Cibersegurança ganha novos desafios
Os ataques digitais continuam crescendo em sofisticação, alimentados pela inteligência artificial.
Com mais de 25% dos crimes acontecendo online, a cibersegurança se tornou crucial. Segundo Nataly Kremer, da Check Point Software, os ataques cibernéticos aumentaram 75% em 2024. Além do ransomware, o crescimento da Internet das Coisas (IoT), com previsão de 32 bilhões de dispositivos até 2025, amplia os riscos. A IA, enquanto arma de duplo fio, torna os ataques mais precisos, mas também fortalece as defesas, ajudando a detectar ameaças e priorizar riscos.
Conectividade 6G e o impacto na mobilidade
O 6G promete conectar o mundo físico e digital como nunca antes.
Após a expansão do 5G, o 6G já desponta no horizonte como a base do futuro metaverso. Segundo Fredrik Jejdling, da Ericsson, essa tecnologia permitirá experiências imersivas em um mundo ciberfísico, unindo ações e sensações humanas a representações digitais. Além disso, o uso da IA generativa em dispositivos móveis pode transformar a forma como consumimos dados e interagimos digitalmente.
Realidade mista e hologramas
A combinação de realidades aumentada e virtual redefine a interação humano-digital.
Novas tecnologias projetam objetos digitais no mundo físico, criando experiências de realidade mista. Desde chamadas holográficas até gemelos digitais, essas inovações estão rompendo barreiras tecnológicas. As novas lentes inteligentes da Meta, por exemplo, prometem integrar realidades digitais ao cotidiano, substituindo dispositivos volumosos e com fio.
Inteligência artificial como assistente permanente
A IA está se tornando essencial em todos os dispositivos e domínios.
Sam Altman, da OpenAI, descreve a IA do futuro como um “colega supercompetente” que auxilia em tarefas complexas, analisando documentos e até executando ações em nome do usuário. Apesar do avanço, a adoção de assistentes baseados em IA ainda não atingiu o potencial esperado, mas as empresas esperam mudanças significativas em 2025.
Drones e a vigilância constante
Os drones evoluem de simples dispositivos para ferramentas essenciais em várias indústrias.
Com aplicações que vão de resgates a vigilância e logística, os drones estão mais avançados e acessíveis. No entanto, especialistas alertam para os perigos de vigilância excessiva, demandando regulamentações sólidas para equilibrar benefícios e privacidade.
Chips e supercomputadores
Os semicondutores e a computação quântica lideram a inovação global.
A alta demanda por chips alimentados pela IA levou a um investimento massivo por governos e empresas. Paralelamente, os supercomputadores e a computação quântica estão revolucionando áreas como modelagem climática e biológica, com avanços em eficiência energética e poder de processamento.
Deepfakes e desinformação digital
A criação de vídeos e imagens falsas desafia a confiança na informação online.

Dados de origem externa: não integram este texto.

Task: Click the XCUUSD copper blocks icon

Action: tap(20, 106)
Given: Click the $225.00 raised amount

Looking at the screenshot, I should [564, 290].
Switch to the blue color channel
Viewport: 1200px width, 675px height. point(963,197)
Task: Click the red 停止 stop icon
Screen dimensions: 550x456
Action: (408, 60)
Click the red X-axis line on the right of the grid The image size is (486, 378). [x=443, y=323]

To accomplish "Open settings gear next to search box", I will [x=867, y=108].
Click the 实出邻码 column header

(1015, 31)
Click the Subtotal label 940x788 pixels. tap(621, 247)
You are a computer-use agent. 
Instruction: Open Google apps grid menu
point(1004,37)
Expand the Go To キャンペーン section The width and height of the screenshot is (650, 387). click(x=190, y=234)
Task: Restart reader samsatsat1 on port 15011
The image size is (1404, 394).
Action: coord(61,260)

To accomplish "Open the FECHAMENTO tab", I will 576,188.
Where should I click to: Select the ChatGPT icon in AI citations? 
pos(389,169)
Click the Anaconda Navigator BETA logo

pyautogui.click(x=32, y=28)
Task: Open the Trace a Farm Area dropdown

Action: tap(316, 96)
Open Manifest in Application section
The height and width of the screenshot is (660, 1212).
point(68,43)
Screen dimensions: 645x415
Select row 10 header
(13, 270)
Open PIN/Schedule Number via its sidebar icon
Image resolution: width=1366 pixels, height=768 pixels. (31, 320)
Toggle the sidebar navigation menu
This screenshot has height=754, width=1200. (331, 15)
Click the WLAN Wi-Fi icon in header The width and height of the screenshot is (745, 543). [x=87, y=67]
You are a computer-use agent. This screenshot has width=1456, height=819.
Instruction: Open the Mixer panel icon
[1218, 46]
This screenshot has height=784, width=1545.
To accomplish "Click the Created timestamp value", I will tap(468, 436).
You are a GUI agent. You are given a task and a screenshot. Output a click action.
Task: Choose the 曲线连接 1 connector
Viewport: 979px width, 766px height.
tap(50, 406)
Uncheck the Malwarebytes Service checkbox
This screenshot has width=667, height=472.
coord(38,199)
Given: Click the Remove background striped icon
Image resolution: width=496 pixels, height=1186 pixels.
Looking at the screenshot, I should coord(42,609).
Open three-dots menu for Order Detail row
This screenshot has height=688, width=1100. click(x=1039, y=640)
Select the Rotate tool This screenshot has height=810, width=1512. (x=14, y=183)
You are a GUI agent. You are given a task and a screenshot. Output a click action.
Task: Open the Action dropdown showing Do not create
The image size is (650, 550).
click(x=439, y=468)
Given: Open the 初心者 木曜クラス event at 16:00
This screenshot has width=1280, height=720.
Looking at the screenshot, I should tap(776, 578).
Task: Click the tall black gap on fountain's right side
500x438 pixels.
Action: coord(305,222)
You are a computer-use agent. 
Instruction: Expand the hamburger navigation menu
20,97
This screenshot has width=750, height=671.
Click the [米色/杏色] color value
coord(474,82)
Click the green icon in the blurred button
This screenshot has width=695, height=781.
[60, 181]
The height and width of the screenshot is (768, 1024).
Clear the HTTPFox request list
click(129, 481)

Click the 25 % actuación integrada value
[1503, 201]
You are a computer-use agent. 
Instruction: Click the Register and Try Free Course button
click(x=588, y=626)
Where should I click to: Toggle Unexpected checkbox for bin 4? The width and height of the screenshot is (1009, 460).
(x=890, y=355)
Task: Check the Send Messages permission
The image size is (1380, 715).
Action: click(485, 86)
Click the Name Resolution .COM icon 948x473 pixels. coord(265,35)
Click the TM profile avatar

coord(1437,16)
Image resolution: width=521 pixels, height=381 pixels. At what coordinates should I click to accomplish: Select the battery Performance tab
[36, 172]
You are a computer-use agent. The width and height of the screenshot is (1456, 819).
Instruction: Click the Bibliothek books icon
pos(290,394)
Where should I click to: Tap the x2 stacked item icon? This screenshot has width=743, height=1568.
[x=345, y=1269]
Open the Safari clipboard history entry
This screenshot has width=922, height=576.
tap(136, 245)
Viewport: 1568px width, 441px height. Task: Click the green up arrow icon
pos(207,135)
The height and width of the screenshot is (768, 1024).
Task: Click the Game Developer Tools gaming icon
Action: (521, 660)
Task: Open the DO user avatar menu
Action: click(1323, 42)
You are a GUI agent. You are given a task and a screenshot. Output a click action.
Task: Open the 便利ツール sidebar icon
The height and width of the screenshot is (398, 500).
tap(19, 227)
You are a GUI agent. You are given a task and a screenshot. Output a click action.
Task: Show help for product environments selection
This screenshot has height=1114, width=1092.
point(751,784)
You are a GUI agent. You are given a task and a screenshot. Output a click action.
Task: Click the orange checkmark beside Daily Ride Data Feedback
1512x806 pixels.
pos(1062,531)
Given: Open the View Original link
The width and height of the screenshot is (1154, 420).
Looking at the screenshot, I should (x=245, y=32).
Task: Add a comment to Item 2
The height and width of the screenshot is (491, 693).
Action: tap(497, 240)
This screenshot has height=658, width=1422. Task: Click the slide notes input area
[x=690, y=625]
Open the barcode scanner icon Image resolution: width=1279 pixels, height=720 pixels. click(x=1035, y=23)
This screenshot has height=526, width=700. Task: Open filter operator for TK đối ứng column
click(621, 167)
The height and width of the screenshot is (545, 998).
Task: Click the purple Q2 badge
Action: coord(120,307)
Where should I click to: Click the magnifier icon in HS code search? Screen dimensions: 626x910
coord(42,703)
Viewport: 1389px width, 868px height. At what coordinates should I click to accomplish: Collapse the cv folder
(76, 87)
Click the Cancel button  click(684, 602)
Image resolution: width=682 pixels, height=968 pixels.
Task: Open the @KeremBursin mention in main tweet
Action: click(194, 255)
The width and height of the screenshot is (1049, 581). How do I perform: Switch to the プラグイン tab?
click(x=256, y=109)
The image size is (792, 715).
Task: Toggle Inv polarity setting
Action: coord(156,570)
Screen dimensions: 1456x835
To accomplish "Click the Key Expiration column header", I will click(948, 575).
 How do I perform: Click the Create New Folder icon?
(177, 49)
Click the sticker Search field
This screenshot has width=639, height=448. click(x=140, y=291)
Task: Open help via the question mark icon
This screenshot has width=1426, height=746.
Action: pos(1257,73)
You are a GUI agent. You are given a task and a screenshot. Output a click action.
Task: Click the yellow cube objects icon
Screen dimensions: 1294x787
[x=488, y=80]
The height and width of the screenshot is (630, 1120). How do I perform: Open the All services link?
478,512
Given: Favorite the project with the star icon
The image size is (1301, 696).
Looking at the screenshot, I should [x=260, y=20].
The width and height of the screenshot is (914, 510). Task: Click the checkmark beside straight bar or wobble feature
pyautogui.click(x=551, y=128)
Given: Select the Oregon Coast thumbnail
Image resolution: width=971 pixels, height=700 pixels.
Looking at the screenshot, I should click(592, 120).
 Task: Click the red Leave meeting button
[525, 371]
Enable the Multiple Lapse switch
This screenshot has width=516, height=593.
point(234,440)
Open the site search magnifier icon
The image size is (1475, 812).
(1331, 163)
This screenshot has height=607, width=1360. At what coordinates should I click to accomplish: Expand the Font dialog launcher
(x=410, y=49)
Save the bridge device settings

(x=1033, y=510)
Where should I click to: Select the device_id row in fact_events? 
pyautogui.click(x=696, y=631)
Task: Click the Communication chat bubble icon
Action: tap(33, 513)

Ferramentas de IA estão produzindo deepfakes com qualidade impressionante, alimentando propaganda e desinformação. A busca por soluções, como bots treinados para desmascarar falsidades, se intensifica para combater esses impactos negativos na sociedade.
Robôs humanoides e aprendizado autônomo
Os robôs estão cada vez mais próximos de replicar habilidades humanas.
Empresas como Boston Dynamics e startups apoiadas por gigantes como OpenAI e Nvidia estão criando robôs mais acessíveis e funcionais. A integração de IA permite que aprendam com erros, adquirindo habilidades de forma autônoma e transformando indústrias.
Carros autônomos seguem avançando
A tecnologia para veículos sem motorista ganha força, apesar de desafios regulatórios.
Em países como a China, carros autônomos já estão circulando. Manuel Carranza García, da Universidade de Sevilla, defende que os benefícios superam os riscos, destacando a necessidade de avanços legislativos para integrar essa inovação globalmente.
Baterias mais eficientes e sustentáveis
A transição energética exige novas soluções em armazenamento.
As baterias de íons de lítio estão sendo substituídas por alternativas mais avançadas, como baterias de estado sólido e de ferro-ar. Esses novos sistemas prometem maior capacidade, custos reduzidos e tempos de recarga mais rápidos, essenciais para a eletrificação em massa.
A convergência tecnológica prevista para 2025 transformará indústrias e o cotidiano, conectando pessoas, dispositivos e realidades de formas nunca vistas antes.